TBY talks to HE Otto Fernando Pérez Molina, President of the Republic of Guatemala, on FTAs and diplomatic ties with Colombia.

HE Otto Fernando Pérez Molina
Otto Fernando Pérez Molina began his military career in 1966, distinguishing himself through discipline and leadership skills before going on to complete studies in defense and international relations in the US and Costa Rica. In his capacity as a senior military leader, he was instrumental in the re-establishment of democracy in Guatemala in the mid-1980s, and in 1993 was declared one of the top ten personalities of the year by the Chamber of Free Enterprise of Guatemala. In the late 1990s he became head of the Guatemalan delegation to the Inter-American Defense Board, and was awarded with the Guatemalan Army Cross, before retiring from the force with the highest honors. Following the foundation of the Patriotic Party in 2001, he has held a number of important public roles, finally becoming president of the republic in 2012.

Colombia and Guatemala signed a Free Trade Agreement in 2007, which was subsequently ratified in 2009. The treaty initially allowed 53% of fisheries, mineral, fuel, vehicle and chemical products to circulate without tariffs, a percentage that was to rise to 70%. Could you evaluate what this Free Trade Agreement (FTA) has achieved for both nations?

The FTA you mentioned has just opened the door to future and deeper trade links between both countries.
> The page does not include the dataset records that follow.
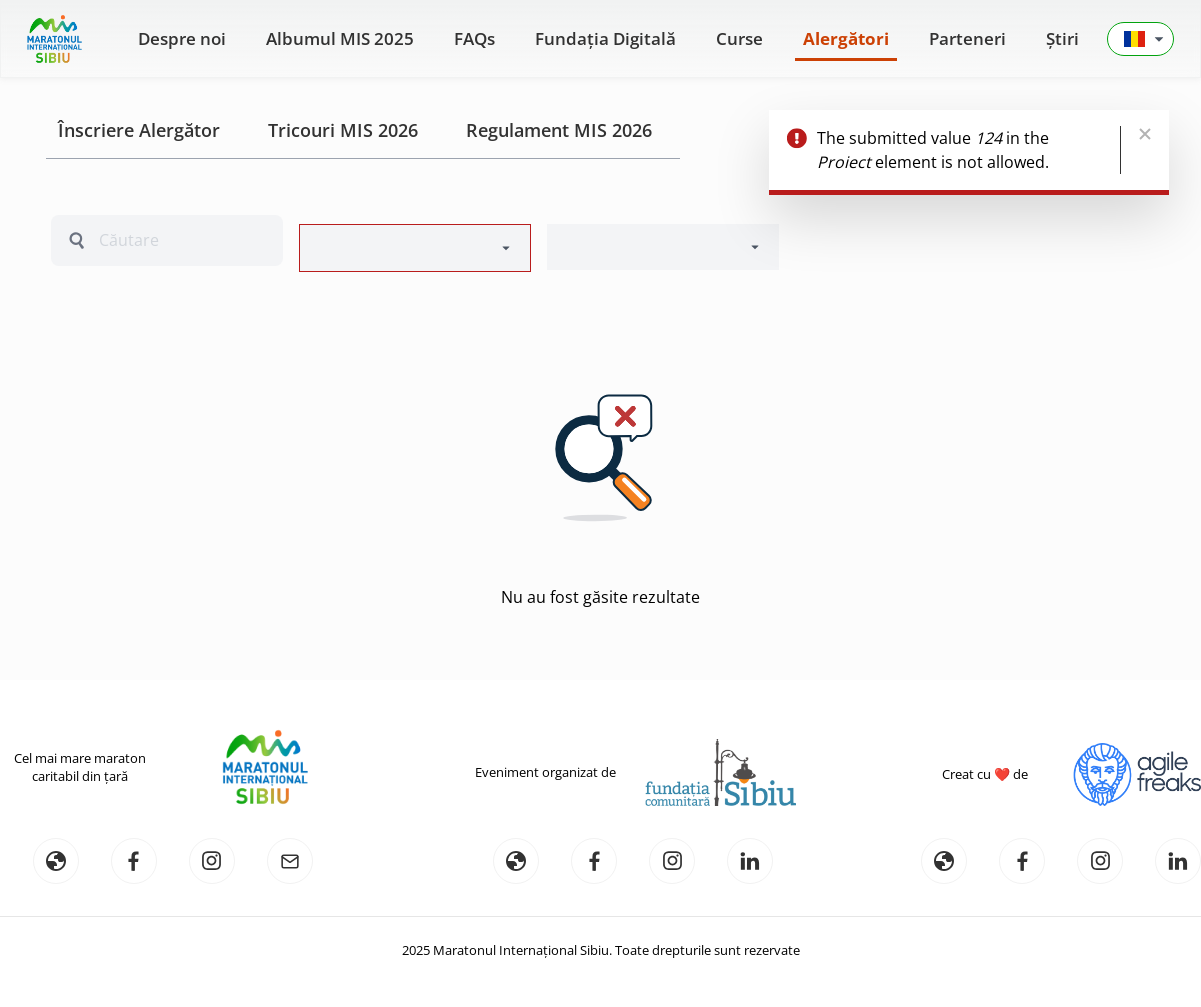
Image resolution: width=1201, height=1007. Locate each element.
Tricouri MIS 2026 (343, 130)
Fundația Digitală (605, 38)
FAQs (474, 38)
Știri (1062, 38)
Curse (739, 38)
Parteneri (967, 38)
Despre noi (182, 38)
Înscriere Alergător (139, 130)
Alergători (846, 38)
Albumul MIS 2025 (340, 38)
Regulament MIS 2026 (559, 130)
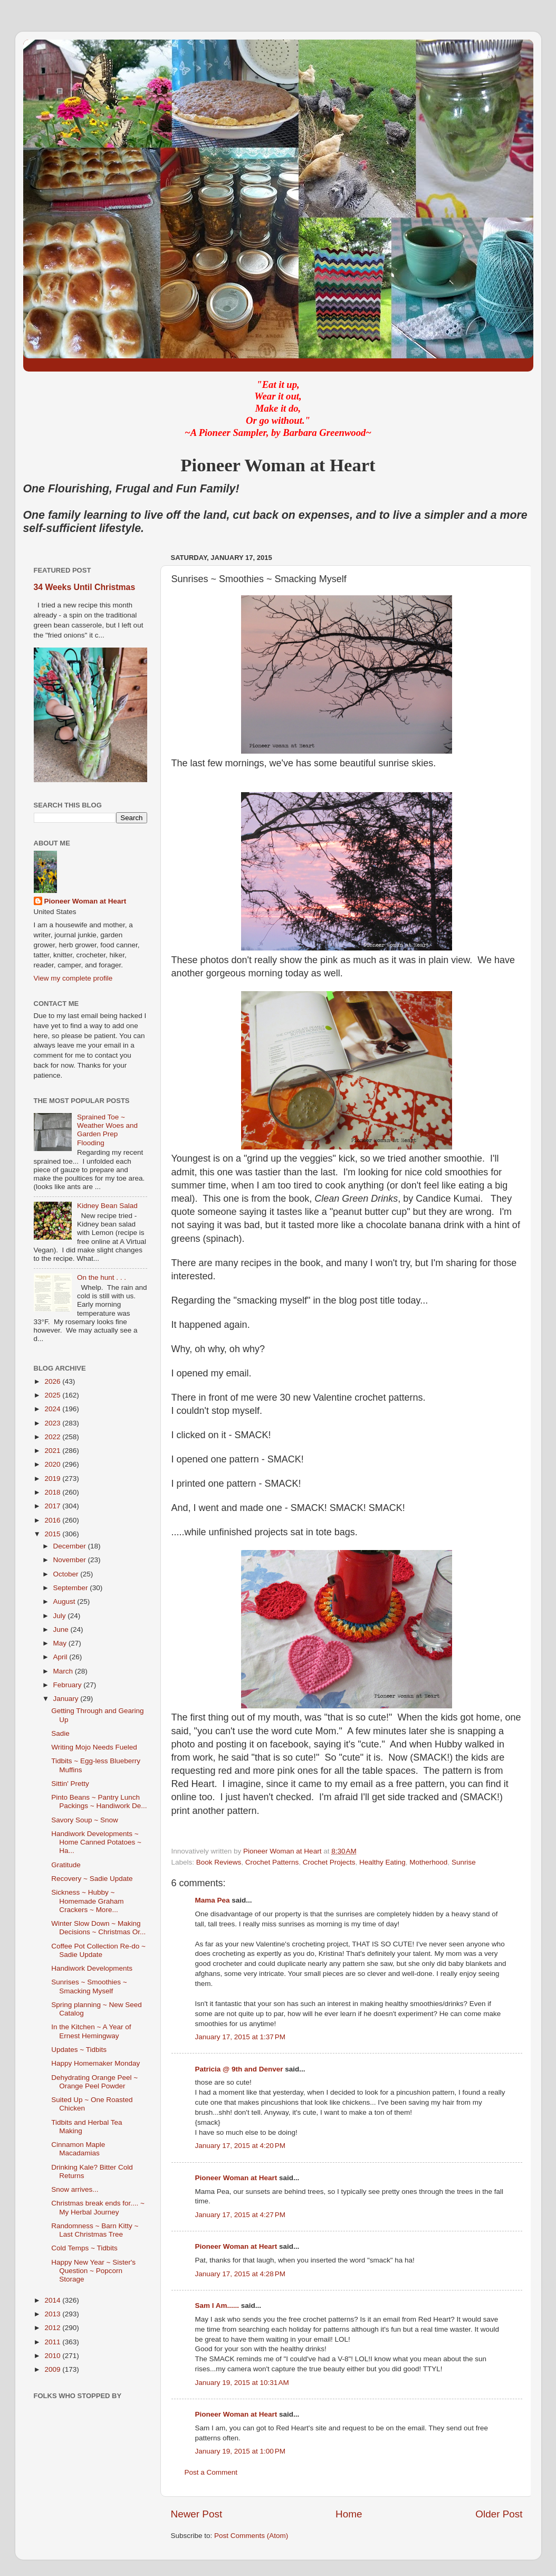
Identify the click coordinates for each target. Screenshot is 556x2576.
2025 (53, 1395)
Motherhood (428, 1862)
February (68, 1685)
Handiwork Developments (91, 1968)
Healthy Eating (382, 1862)
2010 (53, 2356)
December (70, 1546)
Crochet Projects (329, 1862)
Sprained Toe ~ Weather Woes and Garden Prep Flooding (107, 1130)
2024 (53, 1409)
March (64, 1671)
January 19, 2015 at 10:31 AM (242, 2383)
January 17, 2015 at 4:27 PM (240, 2215)
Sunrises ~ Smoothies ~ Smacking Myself (89, 1986)
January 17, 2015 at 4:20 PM (240, 2146)
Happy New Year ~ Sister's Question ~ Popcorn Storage (93, 2270)
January (67, 1699)
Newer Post (197, 2514)
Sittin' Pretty (70, 1784)
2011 (53, 2342)
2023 (53, 1423)
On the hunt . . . (101, 1277)
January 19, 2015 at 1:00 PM (240, 2451)
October (67, 1574)
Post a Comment (211, 2472)
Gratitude (66, 1865)
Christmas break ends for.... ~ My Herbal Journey (98, 2207)
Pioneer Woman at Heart (236, 2178)
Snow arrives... (74, 2189)
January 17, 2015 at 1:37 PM (240, 2037)
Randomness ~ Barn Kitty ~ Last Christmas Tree (94, 2230)
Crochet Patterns (272, 1862)
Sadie (60, 1733)
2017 (53, 1506)
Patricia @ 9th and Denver (239, 2069)
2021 (53, 1451)
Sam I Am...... (217, 2305)
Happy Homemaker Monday (95, 2063)
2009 (53, 2369)
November (70, 1560)
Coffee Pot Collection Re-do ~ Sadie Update (98, 1950)
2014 (53, 2300)
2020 (53, 1464)
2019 (53, 1478)
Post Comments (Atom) (251, 2536)
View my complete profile (73, 978)
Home (348, 2514)
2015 (53, 1534)
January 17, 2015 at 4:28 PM (240, 2274)
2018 (53, 1492)
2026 (53, 1381)
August (65, 1601)
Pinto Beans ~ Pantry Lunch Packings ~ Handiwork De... (99, 1801)
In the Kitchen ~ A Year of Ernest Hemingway (91, 2031)
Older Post (498, 2514)
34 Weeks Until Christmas (85, 587)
Ever since we signed and ratified it in 2009, commercial and trade ties have become stronger and we have seen an important rise in the arrival of foreign investment from Colombia in projects such as electric energy infrastructure. I think the FTA was great news for both countries, and will become an even more relevant trade tool for them.

The Colombian government has been helping Guatemala improve its training of police officers and use of crime-solving technology and intelligence since 2011. Could you comment on the goals of this alliance, and on other sectors in which both nations could deepen their relationship?
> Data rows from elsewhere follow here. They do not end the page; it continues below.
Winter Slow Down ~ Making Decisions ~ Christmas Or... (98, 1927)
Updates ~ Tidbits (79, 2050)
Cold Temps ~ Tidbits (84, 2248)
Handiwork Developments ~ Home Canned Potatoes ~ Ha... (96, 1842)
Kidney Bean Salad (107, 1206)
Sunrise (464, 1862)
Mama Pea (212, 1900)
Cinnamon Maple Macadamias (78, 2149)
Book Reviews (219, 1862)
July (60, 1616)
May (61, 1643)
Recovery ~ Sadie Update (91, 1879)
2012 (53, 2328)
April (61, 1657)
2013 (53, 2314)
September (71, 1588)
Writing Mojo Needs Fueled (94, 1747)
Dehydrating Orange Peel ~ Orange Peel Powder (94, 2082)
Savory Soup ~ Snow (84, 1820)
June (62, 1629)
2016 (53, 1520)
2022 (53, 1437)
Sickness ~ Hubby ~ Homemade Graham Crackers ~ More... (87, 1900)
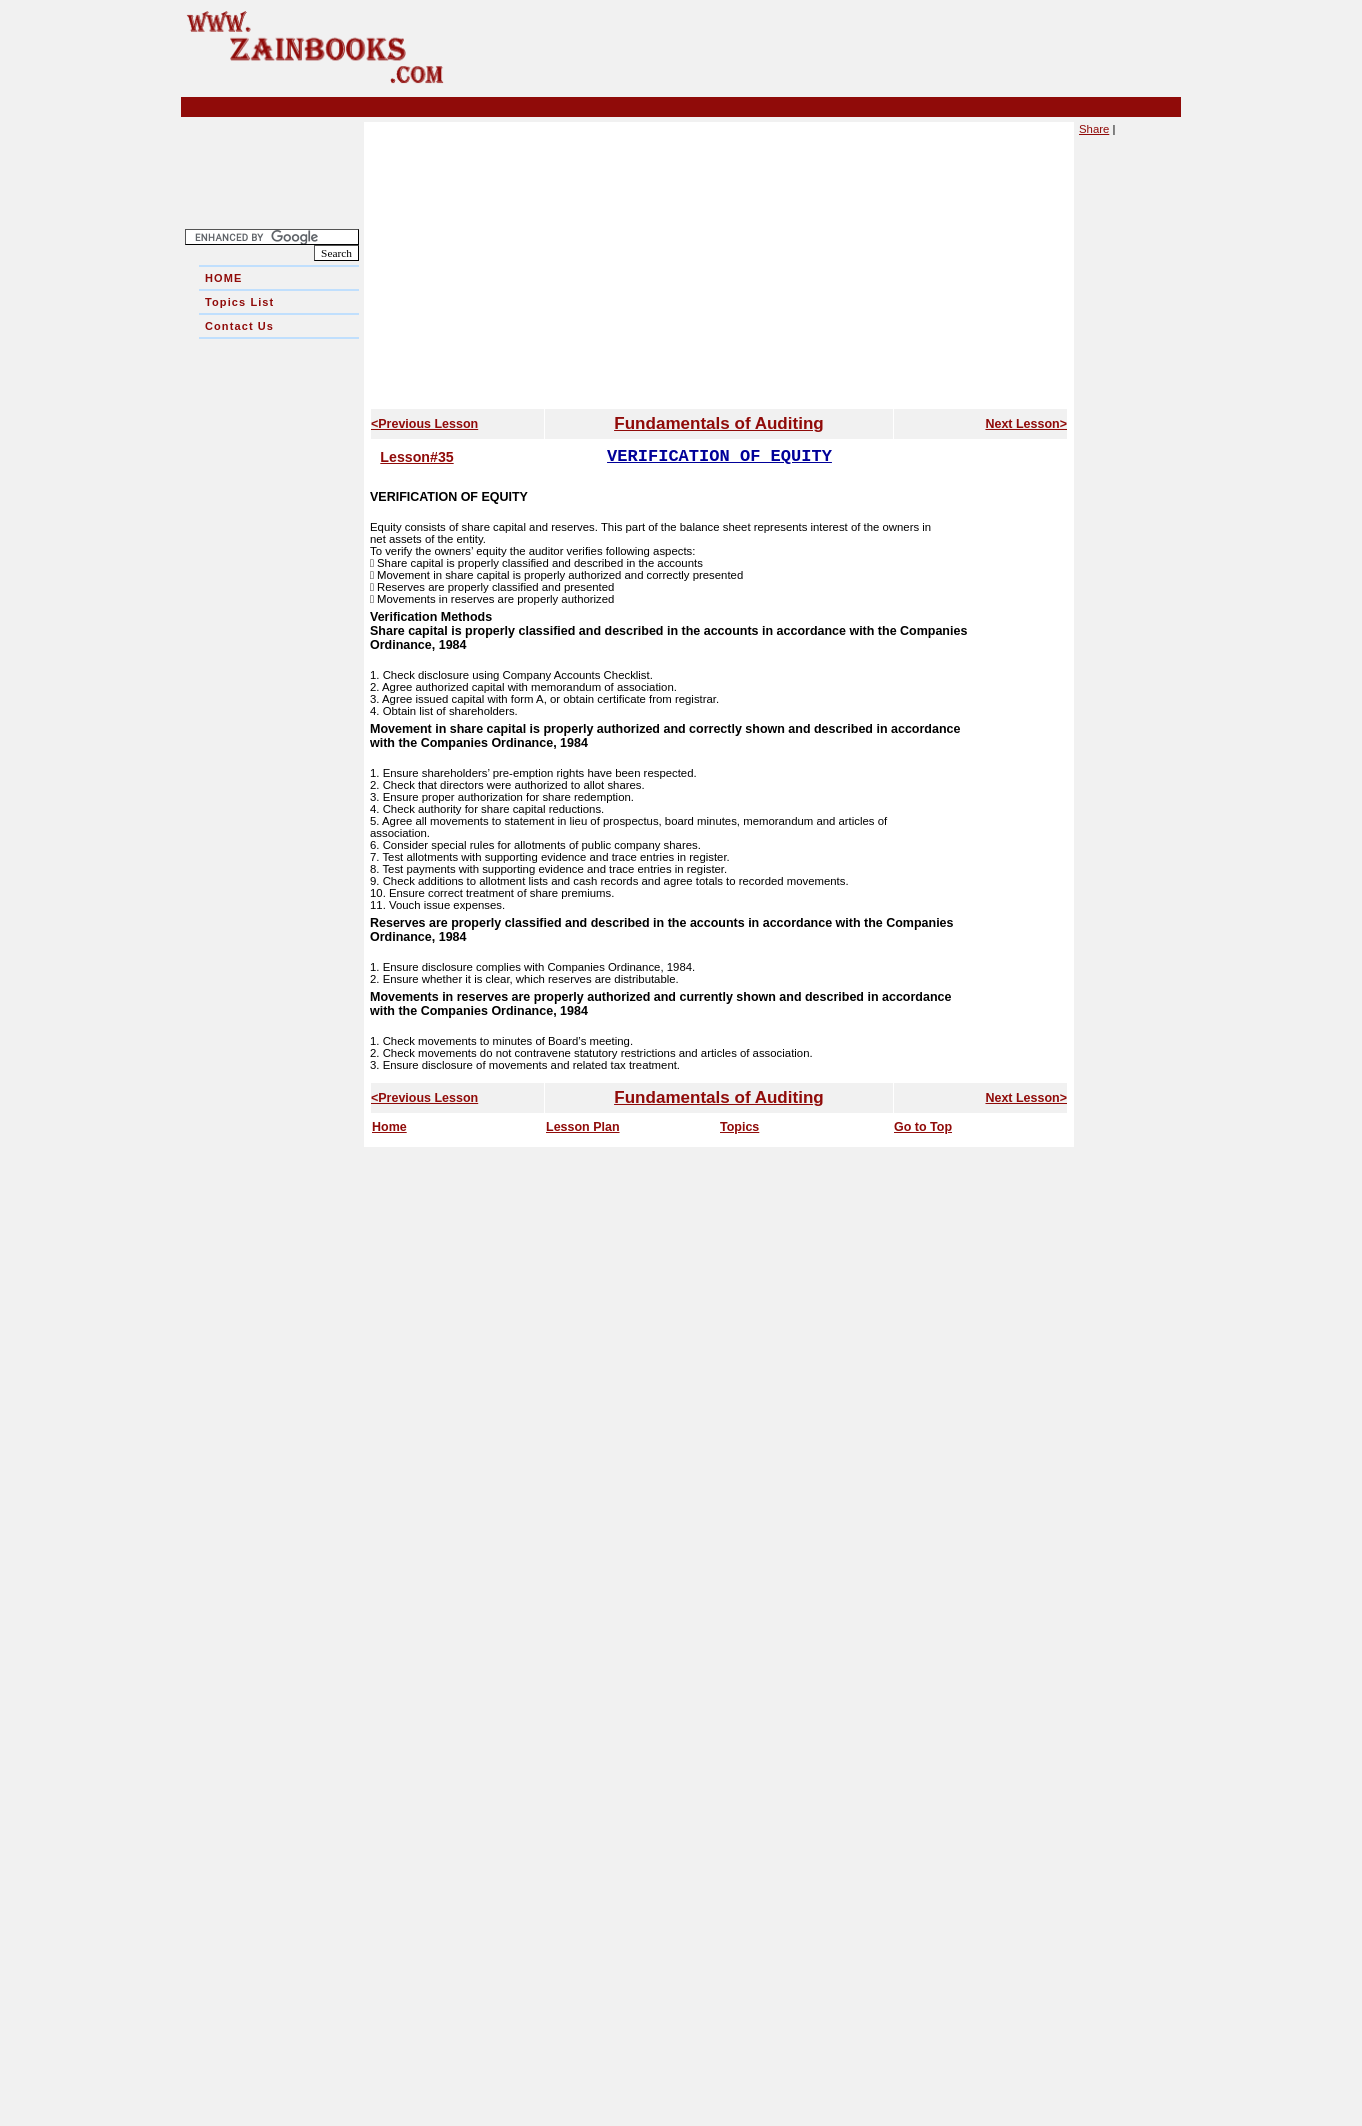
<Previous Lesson (424, 424)
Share (1094, 129)
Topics (739, 1127)
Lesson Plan (583, 1127)
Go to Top (923, 1127)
Public policies regarding security are one of the main interests our country has in Colombia. Current excellent ties between the two countries have enabled us to take advantage of Colombia's expertise in this field, and train our security officers and staff, while modernizing the public institutions that engage with these activities. I would also like to mention cooperation in the agricultural sphere; Guatemala is also a relevant coffee producer and we have learnt much from Colombia's experience in this area.
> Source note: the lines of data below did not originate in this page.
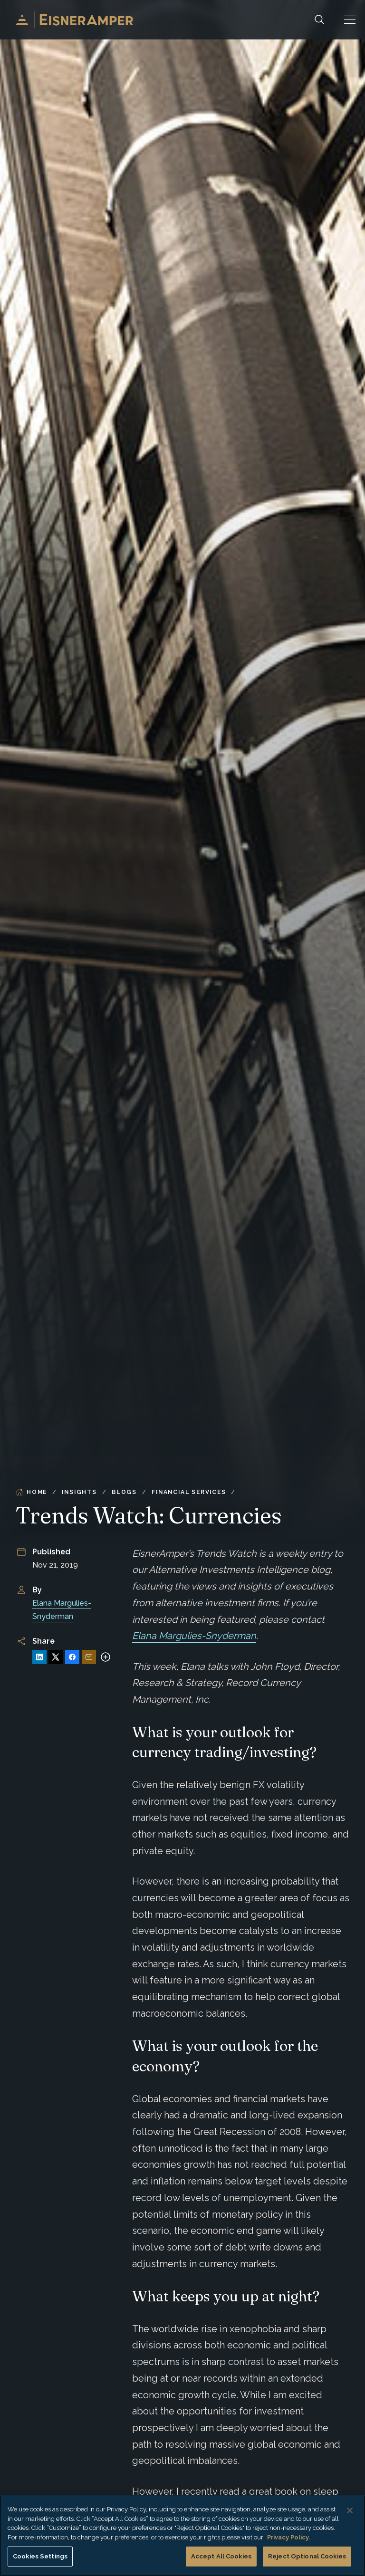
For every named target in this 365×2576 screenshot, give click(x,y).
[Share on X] (55, 1657)
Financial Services (189, 1492)
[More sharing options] (105, 1657)
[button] (350, 19)
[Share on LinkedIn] (39, 1657)
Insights (79, 1492)
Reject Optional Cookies (307, 2556)
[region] (182, 2535)
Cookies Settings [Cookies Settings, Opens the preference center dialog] (40, 2556)
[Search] (319, 19)
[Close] (349, 2510)
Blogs (124, 1492)
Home (31, 1492)
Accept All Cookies (221, 2556)
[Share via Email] (89, 1657)
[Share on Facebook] (72, 1657)
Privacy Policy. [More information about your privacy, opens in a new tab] (288, 2537)
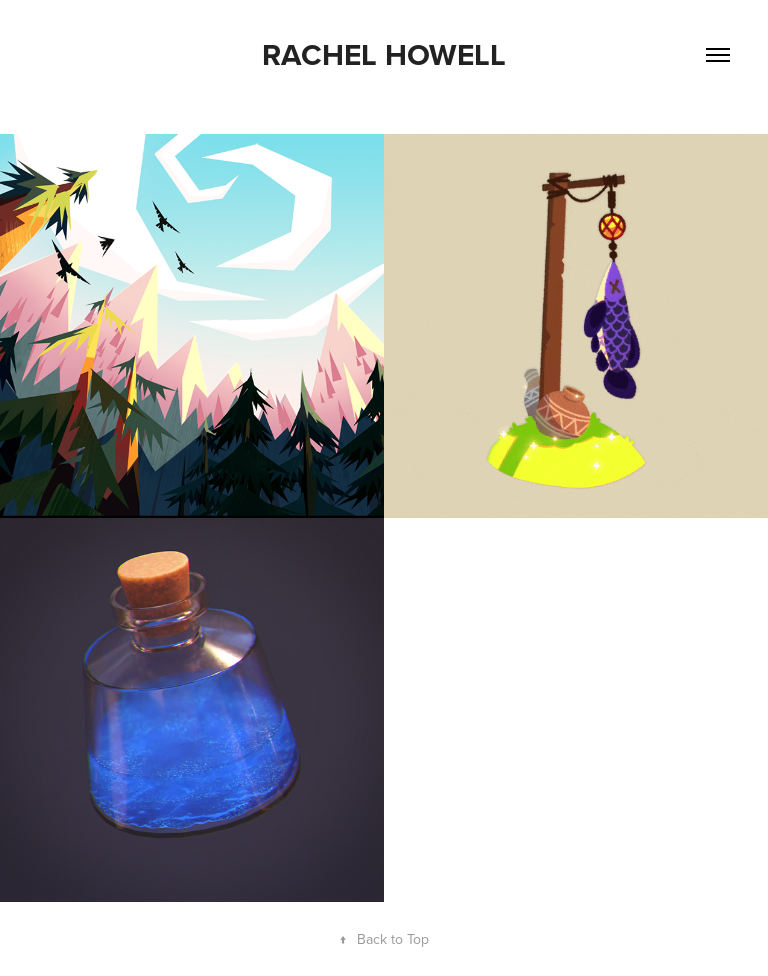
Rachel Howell (384, 54)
In 2013 Guatemala reached an accord to eliminate visa requirements for Colombians. How has this been made possible and what mutual benefits do you expect from this decision?

By removing visa requirements for Colombian citizens, we have managed to make trade and tourist traffic between both countries more fluent and dynamic. I think Colombia has become a true leader in the region and this move confirms that the country has gained the trust of other regional countries to revoke any kind of barrier, and promote deeper ties between them and other countries. Finally, we view this step as one of the prerequisites to achieving one of our key national goals; namely to become a full rights member of the Pacific Alliance.